凝血因子Ⅷ又称为抗血友病因子A或AHF,是一种参与血凝的固有途径的血浆蛋白。
凝血因子Ⅷ以极低的浓度在血浆中循环,其存在形式为分别具有凝血因子Ⅷ凝血活性(凝血因子Ⅷ:C)和利托菌素辅因子活性(von Willebrand因子(VWF))的两种蛋白质的非共价配合物,所述的配合物分子量为1-20×106D。
凝血因子Ⅷ:C在患有出血性疾病-血友病A的个体中100,000人约有5人没有或缺乏。
von Willebrand因子与活化血小板的结合方式可增强活化血小板的聚集。这一作用可在体外通过利托菌素诱导的血小板的聚集来检测。由于von Willebrand因子生物学活性的缺乏或降低,可与von Willebrands病一道看到出血时间延长。
对于患有血友病A的血友病者和患有von Willebrands病严重病症的患者,现在采用含有凝血因子Ⅷ:C/VWF的浓缩物进行治疗,这种疗法大大改善了患者的生命力和经济上的接受力并有助于延长这些患者的寿命。
可由血液或血浆生产含有凝血因子Ⅷ(凝血因子Ⅷ:C和/或VWF)的药物组合物。可用各种不同的已知方法来生产这样的制剂,所有已知方法的特征在于凝血因子Ⅷ:C的产率尤为低。
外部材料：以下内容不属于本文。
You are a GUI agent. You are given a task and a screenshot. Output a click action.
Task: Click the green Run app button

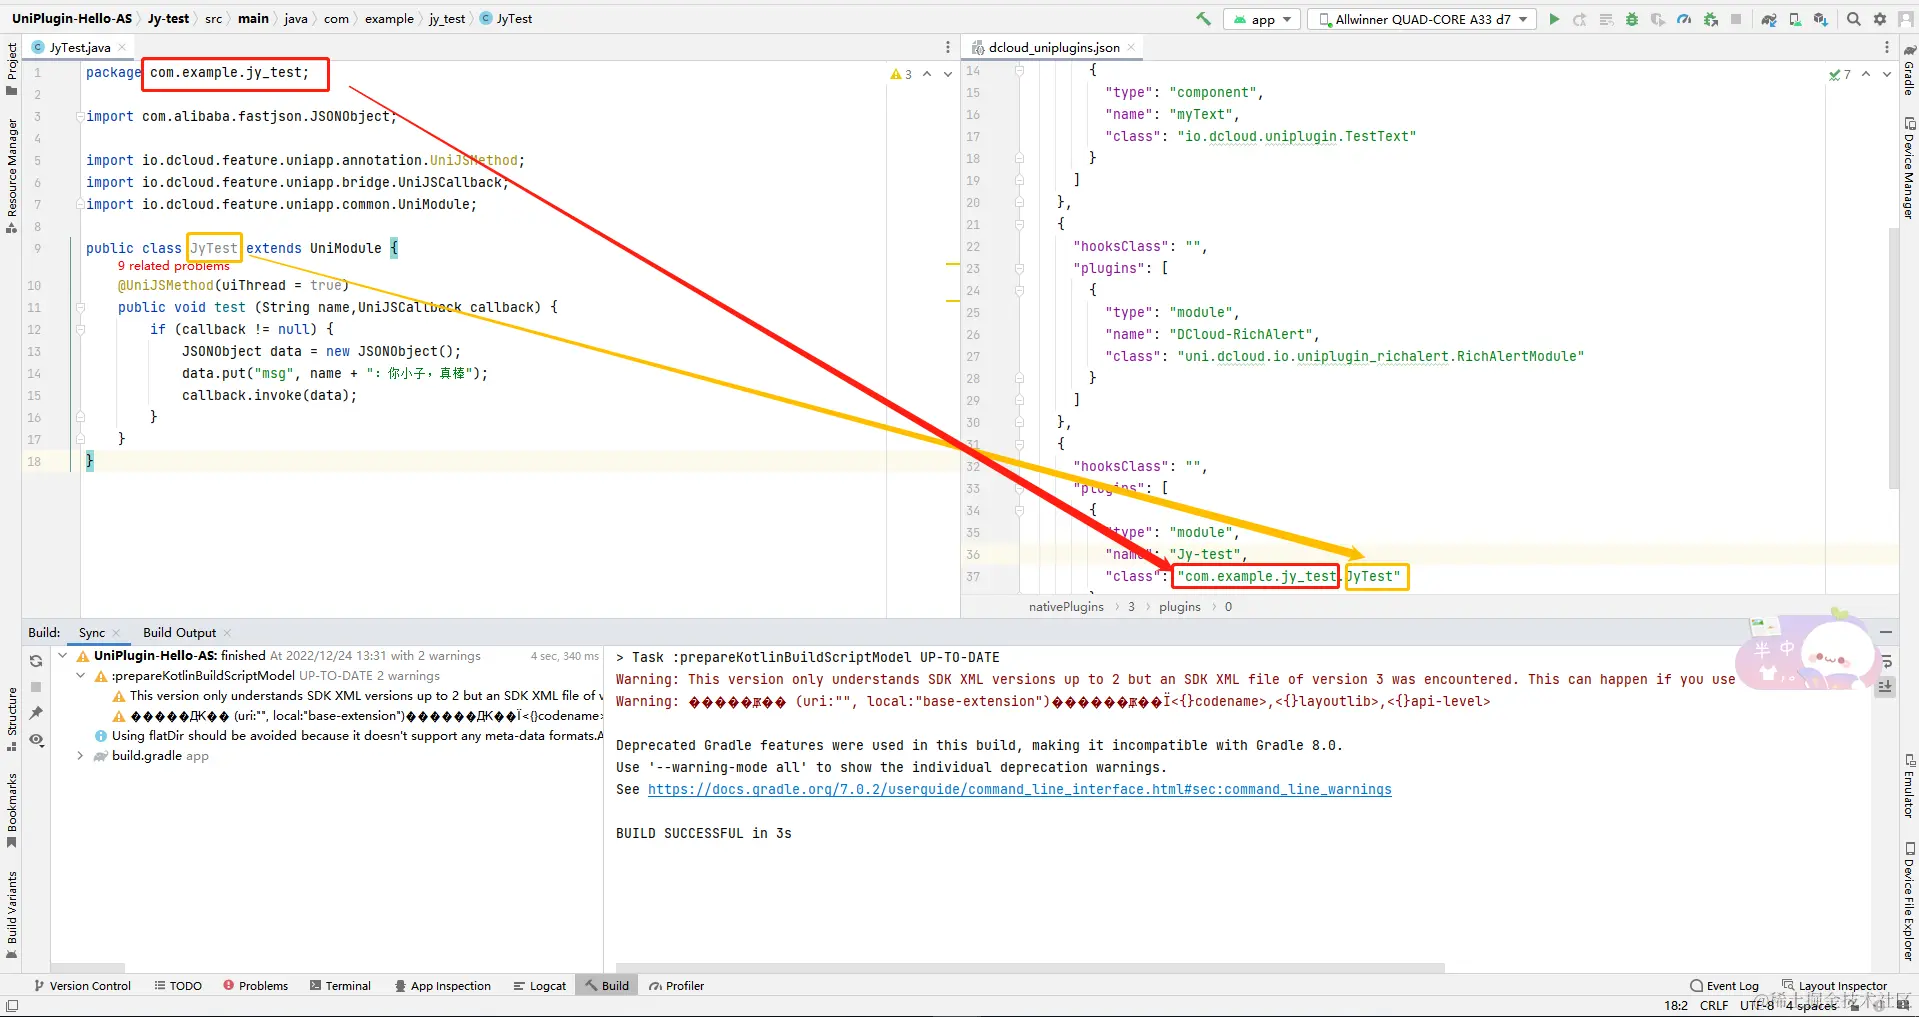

几乎所有方法的共同之处是最初的纯化步骤包括低温沉淀。通过低温沉淀,冷冻的血浆在0-4℃下融化,结果产生含有凝血因子Ⅷ的沉淀物,可通过例如离心进行收集。尽管低温沉淀是相对简单的,但它有一个主要的缺点,即当大规模使用时,如使用5kg以上的血浆库,凝血因子Ⅷ:C的产率低(30-45%的血浆含量),这意味着不论在后面采用哪种纯化步骤,最终产率都低。
此外,一般说来在生产凝血因子Ⅷ制剂过程中包括病毒失活步骤。病毒失活步骤大大增加了抗制剂中病毒的安全性,但在多数情况下会导致凝血因子Ⅷ:C产率的进一步降低。
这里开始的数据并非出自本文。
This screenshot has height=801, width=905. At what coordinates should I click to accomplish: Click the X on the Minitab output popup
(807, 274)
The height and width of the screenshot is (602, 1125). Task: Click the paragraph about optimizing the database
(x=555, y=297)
凝血因子Ⅷ的总产率极低造成了这些制剂在某些地区短缺,因此需要新的以高产率纯化凝血因子Ⅷ的方法以满足用凝血因子Ⅷ治疗血友病者的要求。
以高产率直接从血浆中分离凝血因子Ⅷ的新方法意义非常重要,因为使用低温沉淀法或使用该法之前,血浆中凝血因子Ⅷ含量的损失高达70%。
最近尝试了用亲合色谱法直接从血浆中分离凝血因子Ⅷ(Thromb.Haemost.,61,(2),234-237(1989)),但所分离出的含凝血因子Ⅷ的部分其产率仅为低于60%,其比活性为1 ⅠU凝血因子Ⅷ/mg蛋白。
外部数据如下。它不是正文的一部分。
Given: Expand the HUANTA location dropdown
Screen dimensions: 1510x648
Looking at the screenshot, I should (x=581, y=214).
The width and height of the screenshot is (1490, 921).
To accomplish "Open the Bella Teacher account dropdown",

凝胶过滤又称为凝胶渗透色谱或颗粒排阻色谱,是一种扩散控制方法,用于按大小分离溶质。使溶质通过一填充有惰性多孔凝胶颗粒的柱,颗粒的孔径可排阻最大的分子,而较小的分子可扩散到凝胶颗粒内部的静止相中。因此,完全从凝胶颗粒中排除的最大的分子先随着“外水体积”洗脱出来,而较小的分子流经柱的时间较长,按渐减的大小随着渐增的“流出体积”洗脱出来。
凝胶过滤可以两种不同的方式进行:
1.组分离方式
在组分离方式中,将溶质分成其分子大小大不相同的两组,一组随着外水体积洗脱出来,另一组随后洗脱出来,其流出体积要大得多,常常接近于总的“柱床体积”;这一方法主要用于从溶解的盐中分离蛋白质或用于交换缓冲液,被称为“脱盐”。对于“脱盐”,可使用小孔径的刚性凝胶并可使用大量物料(样品体积占20-30%的柱床体积)和采用高流速(每小时约1柱床体积的缓冲液)实现本方法;因此,柱容量大。
2.分级分离方式
在分级分离方式中,分离分子量相似的溶质;这一方法常用于分离蛋白质。为此,应使用较大孔径的凝胶颗粒且选择的凝胶过滤介质应保证在相对于总柱床体积的外水体积和流出体积之间洗脱出蛋白质。与采用组分离条件相比,洗脱出的物质更接近,并可重叠。此外,高流速是不适宜的,因为这样不能有效地分离蛋白质,并且必须保持低的柱负荷以获得各蛋白质的合理分离。因此,以分级分离方式进行的凝胶过滤只适于作为蛋白质分离的最后的精制步骤。其中待分级分离的体积较小(Jagschies,Ullmanns Encyclopedia of Industrial Chemistry,vol.B3(10),1988 and Bio/Technol.,4,954-58(1986))。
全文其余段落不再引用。